• **Teks Bacaan**:
______
MENJALANKAN
BISNIS SECARA ETIS DAN BERTANGGUNG JAWAB
Etika
Individual
Karena didasarkan pada konsep sosial dan keyakinan
perorangan, etika dapat bervariasi dari satu orang ke orang lainnya, dari satu
situasi ke situasi lainnya, serta dari satu budaya ke budaya lainnya. Cakupan
standar sosial, cenderung cukup mendukung beberapa perbedaan keyakinan. Tanpa
melanggar standar umum suatu budaya, individu dapat mengembangkan kode etik
pribadi yang mencerminkan beragam sikap dan keyakinan.
Dengan demikian, perilaku etis dan tidak etis sebagian
ditentukan oleh individu dan sebagian ditentukan oleh budaya. Sebagai contoh,
sesungguhnya setiap orang sepakat bahwa jika Anda melihat seseorang menjatuhkan
uang Rp. 100.000,00-nya, Anda bertindak etis dengan mengembalikannya kepada si
pemilik. Akan tetapi Anda tidak dapat seyakin itu kalau menemukan uang Rp.
100.000,00 dan tidak tahu siapa yang menjatuhkannya?
Ambiguitas,
Hukum, dan Dunia Nyata
Masyarakat umumnya menerapkan undang-undang formal yang
mencerminkan standar etis atau norma sosial yang berlaku. Sebagai contoh,
karena kebanyakan orang menganggap pencurian merupakan perilaku tidak etis,
kita mempunyai undang-undang melawan perilaku tersebut dan cara menghukum orang
yang mencuri. Kita berupaya membuat undang-undang yang tidak bersifat ambigu,
namun penafsiran dan penerapannya dapat menyebabkan ambiguitas. Situasi dunia
nyata sering dapat ditafsirkan berbeda, dan menerapkan aturan baku ke dunia
nyata tidak selalu mudah (Ricky W. Griffin dan Ronald J. Ebert, 2007).
Sayangnya, epidemi skandal terbaru yang berkisar dari
Arthur Anderson, Enron hingga Martha Stewart, Tyco, dan WorldCom hanya sebatas
menunjukkan seberapa besar orang ingin memanfaatkan situasi yang secara
potensial bersifat ambigu – situasi inilah yang sesungguhnya memunculkan
skandal tersebut (Penelope Patsuris, 2002). Pada tahun 1997, perusahaan Amerika Serikat bernama Tyco secara efektif
menjual dirinya dalam merger dengan sebuah
perusahaan yang bernama ADT Ltd. ADT lebih kecil dari Tyco, tetapi karena
perusahaan induk barunya itu berbasis di wilayah
tanpa pajak Bermuda, Tyco tidak lagi harus membayar
pajak Amerika Serikat atas pendapatan non-AS-nya. Pada tahun 2000 dan 2001,
jumlah cabang-cabang Tyco di negara-negara yang “ramah
pajak” menjadi dua kali lipat dari 75 menjadi
150, dan perusahaan menghindari tagihan pajak Amerika Serikat tahun 2001-nya
sebesar $600 juta. “Tyco,” keluh seorang anggota
senat Amerika Serikat, “telah melakukan seni
menghindari pajak,” namun seorang ahli pajak berpendapat bahwa skema Tyco “sangat
konsisten” dengan peraturan pajak Amerika Serikat (www.tyco.com).
______
• **Data Terkumpul**:
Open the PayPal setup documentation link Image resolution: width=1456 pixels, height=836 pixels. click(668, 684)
______
• **Instruksi Tertulis**: Salinlah dengan persis seluruh bagian teks tentang etika bisnis di atas, mulai dari "MENJALANKAN" sampai dengan "sikap dan keyakinan.".

• **Jawaban Benar**:
MENJALANKAN
BISNIS SECARA ETIS DAN BERTANGGUNG JAWAB
Etika
Individual
Karena didasarkan pada konsep sosial dan keyakinan
perorangan, etika dapat bervariasi dari satu orang ke orang lainnya, dari satu
situasi ke situasi lainnya, serta dari satu budaya ke budaya lainnya. Cakupan
standar sosial, cenderung cukup mendukung beberapa perbedaan keyakinan. Tanpa
melanggar standar umum suatu budaya, individu dapat mengembangkan kode etik
pribadi yang mencerminkan beragam sikap dan keyakinan.